# What needs to be done
From the records below, extract every line containing the string "dimensions", copying each line unchanged.

»»

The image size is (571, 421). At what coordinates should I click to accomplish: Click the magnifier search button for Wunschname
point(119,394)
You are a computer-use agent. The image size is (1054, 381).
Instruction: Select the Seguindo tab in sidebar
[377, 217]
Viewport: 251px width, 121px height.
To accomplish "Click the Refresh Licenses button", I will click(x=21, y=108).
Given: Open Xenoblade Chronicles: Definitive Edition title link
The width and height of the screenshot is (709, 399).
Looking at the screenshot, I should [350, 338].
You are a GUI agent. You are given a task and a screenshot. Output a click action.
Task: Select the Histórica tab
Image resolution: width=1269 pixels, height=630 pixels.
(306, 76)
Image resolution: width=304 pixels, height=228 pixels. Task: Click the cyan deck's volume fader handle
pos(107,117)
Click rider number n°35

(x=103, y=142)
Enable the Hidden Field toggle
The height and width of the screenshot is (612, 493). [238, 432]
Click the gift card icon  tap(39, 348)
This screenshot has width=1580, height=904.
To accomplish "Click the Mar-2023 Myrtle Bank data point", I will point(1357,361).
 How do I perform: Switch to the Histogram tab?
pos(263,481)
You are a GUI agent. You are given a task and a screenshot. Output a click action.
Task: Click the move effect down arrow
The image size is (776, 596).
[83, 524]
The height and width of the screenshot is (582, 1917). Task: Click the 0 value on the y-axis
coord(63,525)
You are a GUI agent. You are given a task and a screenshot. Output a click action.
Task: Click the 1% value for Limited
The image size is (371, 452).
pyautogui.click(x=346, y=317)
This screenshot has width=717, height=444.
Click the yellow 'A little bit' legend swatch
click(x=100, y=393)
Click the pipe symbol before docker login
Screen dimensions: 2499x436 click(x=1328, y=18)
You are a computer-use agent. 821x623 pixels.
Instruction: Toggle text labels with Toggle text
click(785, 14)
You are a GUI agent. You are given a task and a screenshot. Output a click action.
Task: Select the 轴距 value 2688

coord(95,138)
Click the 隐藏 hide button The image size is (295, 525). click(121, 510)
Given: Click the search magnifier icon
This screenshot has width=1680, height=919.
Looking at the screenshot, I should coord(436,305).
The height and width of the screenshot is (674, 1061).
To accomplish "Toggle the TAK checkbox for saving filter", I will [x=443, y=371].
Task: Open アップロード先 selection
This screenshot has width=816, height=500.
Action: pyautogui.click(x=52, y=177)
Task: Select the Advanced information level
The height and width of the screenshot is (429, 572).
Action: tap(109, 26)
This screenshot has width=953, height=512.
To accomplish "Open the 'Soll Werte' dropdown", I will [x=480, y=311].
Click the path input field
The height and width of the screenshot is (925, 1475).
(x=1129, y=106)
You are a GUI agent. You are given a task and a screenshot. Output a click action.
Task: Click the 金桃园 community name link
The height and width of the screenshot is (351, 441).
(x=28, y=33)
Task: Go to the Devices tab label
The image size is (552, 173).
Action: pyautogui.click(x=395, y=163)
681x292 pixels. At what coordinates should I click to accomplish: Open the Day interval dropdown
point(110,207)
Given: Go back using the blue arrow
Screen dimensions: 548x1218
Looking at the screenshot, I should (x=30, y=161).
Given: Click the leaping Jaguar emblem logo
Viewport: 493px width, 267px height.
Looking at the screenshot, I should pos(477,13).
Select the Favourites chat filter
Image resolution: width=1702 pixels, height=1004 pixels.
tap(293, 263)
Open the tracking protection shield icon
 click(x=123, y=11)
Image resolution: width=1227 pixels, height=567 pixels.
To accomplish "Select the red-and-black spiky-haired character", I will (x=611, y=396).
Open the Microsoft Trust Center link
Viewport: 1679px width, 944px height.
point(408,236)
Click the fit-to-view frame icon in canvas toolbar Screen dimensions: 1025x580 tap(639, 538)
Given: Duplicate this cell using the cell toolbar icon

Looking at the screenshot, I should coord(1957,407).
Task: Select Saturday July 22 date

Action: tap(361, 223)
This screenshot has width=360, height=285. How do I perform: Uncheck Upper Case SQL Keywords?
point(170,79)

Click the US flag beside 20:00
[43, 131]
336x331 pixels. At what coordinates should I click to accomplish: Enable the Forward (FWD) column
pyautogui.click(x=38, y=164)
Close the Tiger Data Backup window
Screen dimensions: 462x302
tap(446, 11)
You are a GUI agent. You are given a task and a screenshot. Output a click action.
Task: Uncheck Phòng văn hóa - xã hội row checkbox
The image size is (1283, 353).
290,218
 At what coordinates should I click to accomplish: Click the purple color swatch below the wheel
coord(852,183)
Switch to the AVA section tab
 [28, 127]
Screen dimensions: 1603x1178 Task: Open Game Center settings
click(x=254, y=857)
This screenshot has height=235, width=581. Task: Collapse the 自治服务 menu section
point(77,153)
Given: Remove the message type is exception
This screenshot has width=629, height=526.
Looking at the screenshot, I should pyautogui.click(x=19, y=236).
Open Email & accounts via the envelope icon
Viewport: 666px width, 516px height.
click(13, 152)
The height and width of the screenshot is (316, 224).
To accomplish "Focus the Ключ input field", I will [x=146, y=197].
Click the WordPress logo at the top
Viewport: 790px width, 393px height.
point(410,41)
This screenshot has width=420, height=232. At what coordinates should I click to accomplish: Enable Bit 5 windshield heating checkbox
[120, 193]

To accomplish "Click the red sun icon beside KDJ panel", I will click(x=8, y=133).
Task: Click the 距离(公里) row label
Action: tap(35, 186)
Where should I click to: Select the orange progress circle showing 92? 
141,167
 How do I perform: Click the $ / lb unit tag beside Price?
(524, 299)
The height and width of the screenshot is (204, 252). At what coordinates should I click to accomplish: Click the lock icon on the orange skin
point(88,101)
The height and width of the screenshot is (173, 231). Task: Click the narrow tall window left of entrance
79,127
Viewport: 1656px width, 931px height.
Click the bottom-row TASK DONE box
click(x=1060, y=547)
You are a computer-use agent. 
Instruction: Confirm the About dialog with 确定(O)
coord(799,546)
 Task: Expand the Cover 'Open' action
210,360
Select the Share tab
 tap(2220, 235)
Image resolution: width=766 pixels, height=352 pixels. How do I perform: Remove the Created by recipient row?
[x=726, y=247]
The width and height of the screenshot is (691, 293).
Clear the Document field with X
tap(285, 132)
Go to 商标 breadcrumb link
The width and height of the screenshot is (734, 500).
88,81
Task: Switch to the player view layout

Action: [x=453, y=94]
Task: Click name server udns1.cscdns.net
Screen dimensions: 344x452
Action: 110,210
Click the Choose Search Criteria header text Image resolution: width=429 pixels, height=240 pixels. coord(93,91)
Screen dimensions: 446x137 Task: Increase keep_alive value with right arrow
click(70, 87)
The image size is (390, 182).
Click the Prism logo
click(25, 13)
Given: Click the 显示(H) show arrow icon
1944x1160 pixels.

««

# Exercise response
Screen dimensions: 2499x436 click(x=1328, y=18)
Screen dimensions: 548x1218
Click the fit-to-view frame icon in canvas toolbar Screen dimensions: 1025x580 tap(639, 538)
Screen dimensions: 462x302
Screen dimensions: 1603x1178 Task: Open Game Center settings
Screen dimensions: 344x452
Screen dimensions: 446x137 Task: Increase keep_alive value with right arrow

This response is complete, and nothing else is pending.